Every record below must be copied exactly, with images dropped.

Stored data:
▼

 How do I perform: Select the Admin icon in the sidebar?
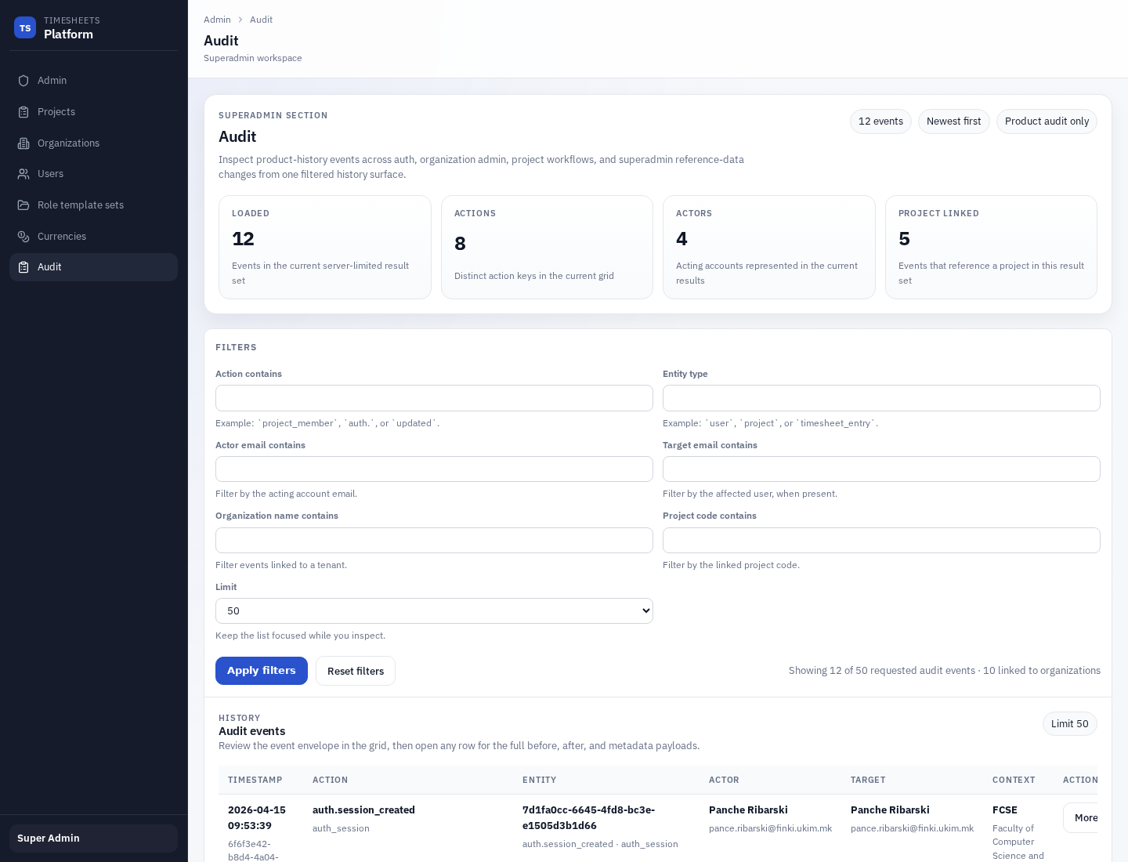[24, 80]
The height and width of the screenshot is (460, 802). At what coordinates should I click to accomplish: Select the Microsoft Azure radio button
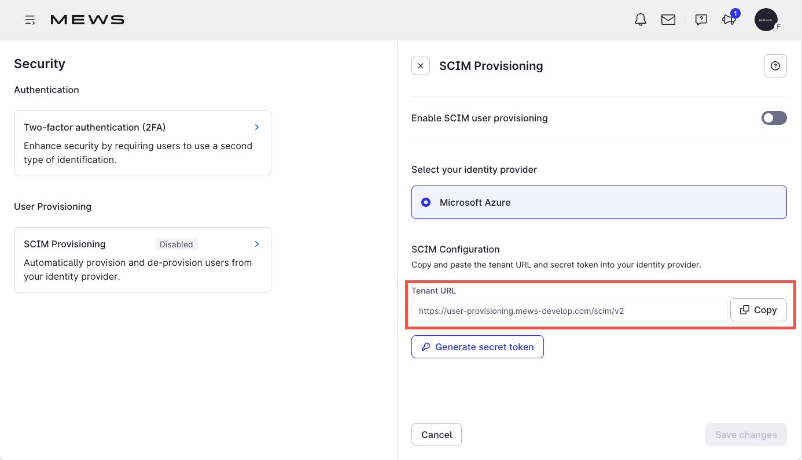point(426,202)
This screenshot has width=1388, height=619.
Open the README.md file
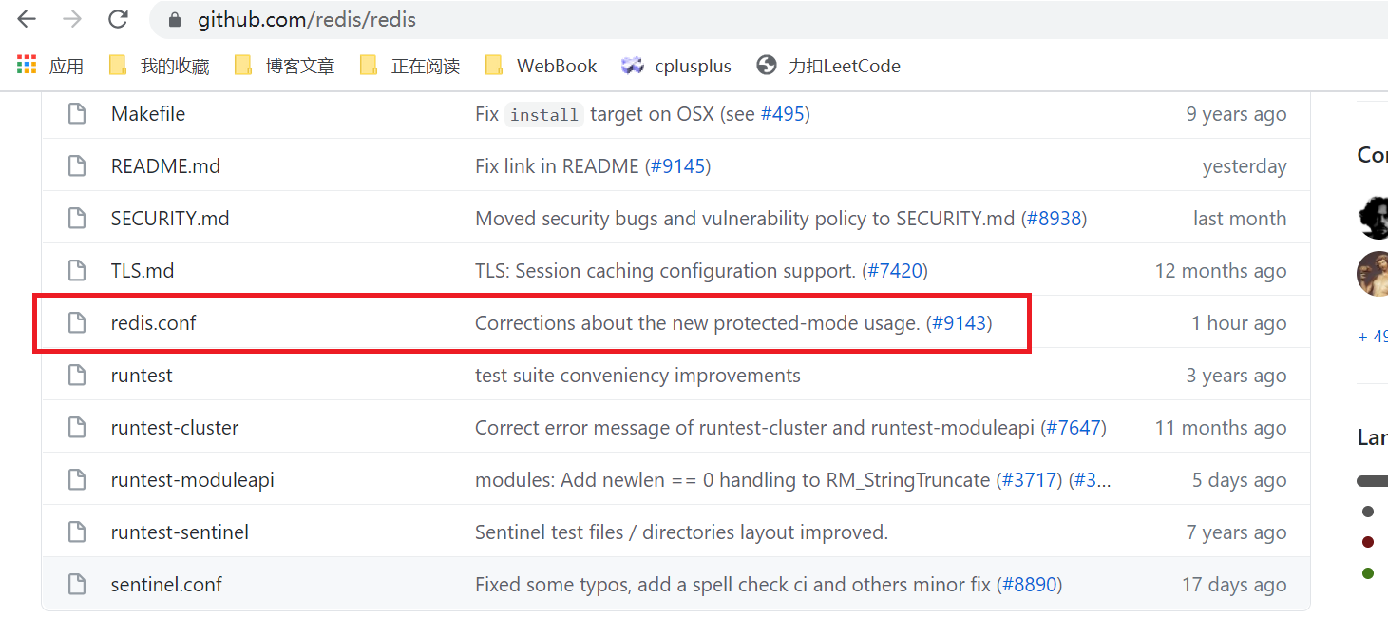point(165,166)
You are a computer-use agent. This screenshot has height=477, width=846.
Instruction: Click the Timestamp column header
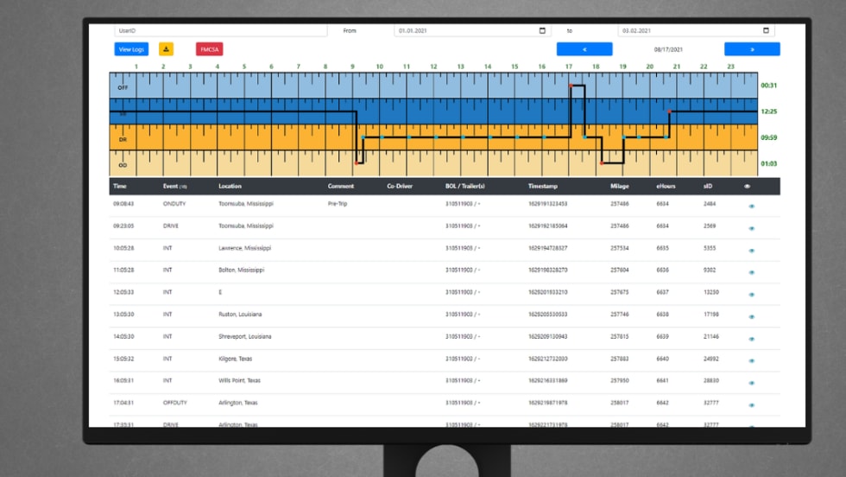point(546,186)
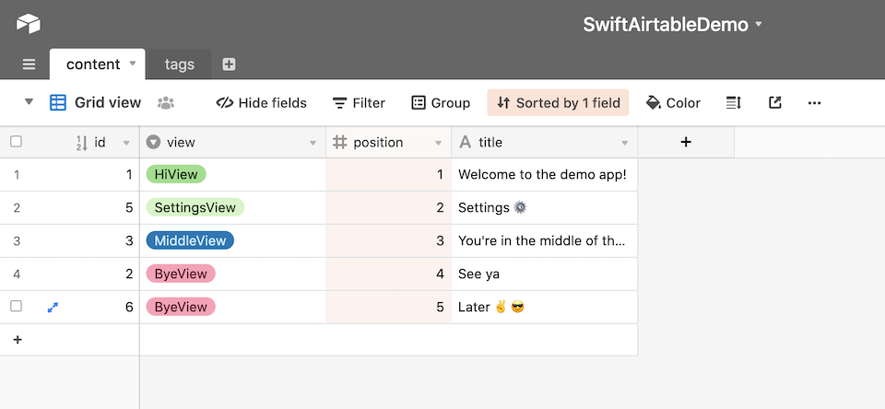The width and height of the screenshot is (885, 409).
Task: Open the hamburger table list menu
Action: (x=29, y=64)
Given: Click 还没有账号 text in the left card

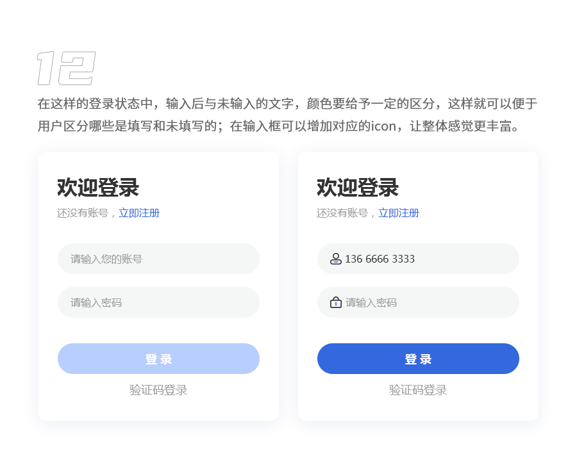Looking at the screenshot, I should (x=83, y=213).

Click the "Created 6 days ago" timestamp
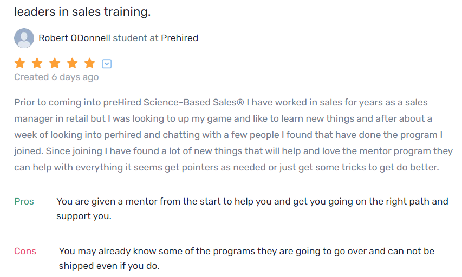(x=56, y=77)
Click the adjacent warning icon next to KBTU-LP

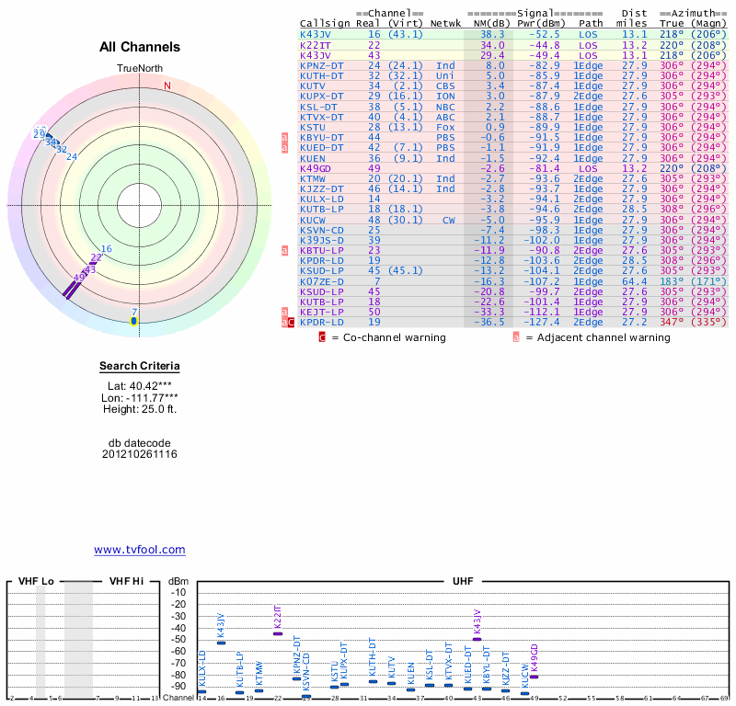tap(284, 250)
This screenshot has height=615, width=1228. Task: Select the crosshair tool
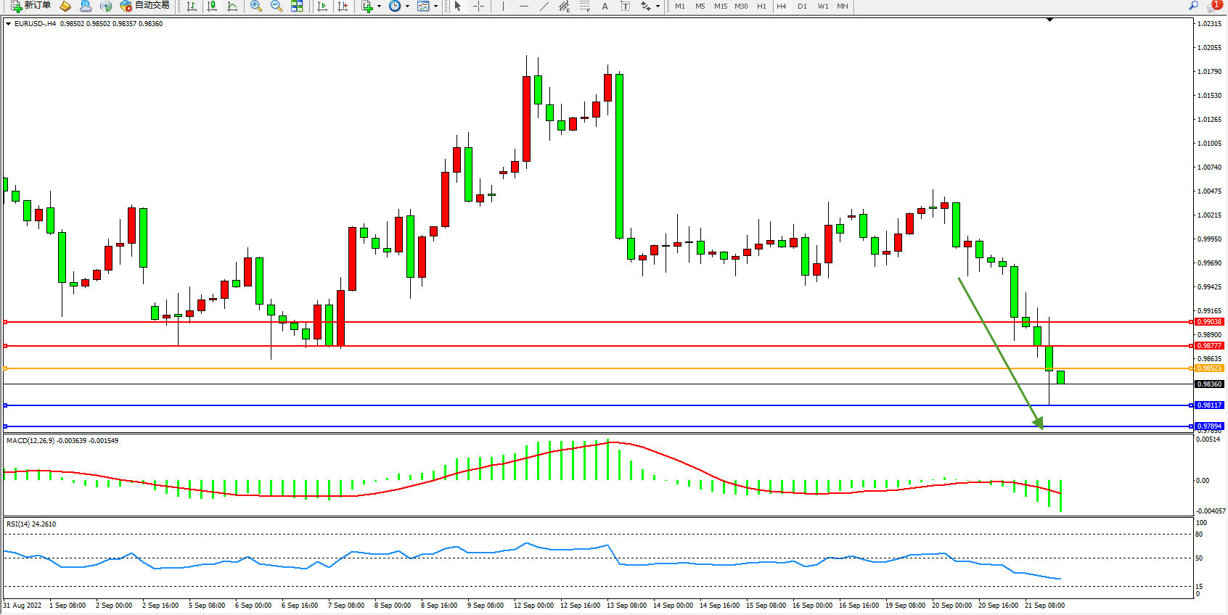click(x=479, y=6)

▲

• **TASK SOLUTION**:
 How do I perform: Select the Admin icon in the sidebar?
[24, 80]
The height and width of the screenshot is (460, 802). At what coordinates should I click to accomplish: Select the Microsoft Azure radio button
point(426,202)
This screenshot has width=1388, height=619.
Open the README.md file
point(165,166)
You are a computer-use agent. This screenshot has height=477, width=846.
Instruction: Click the Timestamp column header
point(546,186)
The width and height of the screenshot is (885, 409).
Task: Open the hamburger table list menu
Action: (x=29, y=64)
Given: Click 还没有账号 text in the left card

Looking at the screenshot, I should (x=83, y=213).

Click the "Created 6 days ago" timestamp
(x=56, y=77)
Click the adjacent warning icon next to KBTU-LP

tap(284, 250)
This screenshot has height=615, width=1228. Task: Select the crosshair tool
click(x=479, y=6)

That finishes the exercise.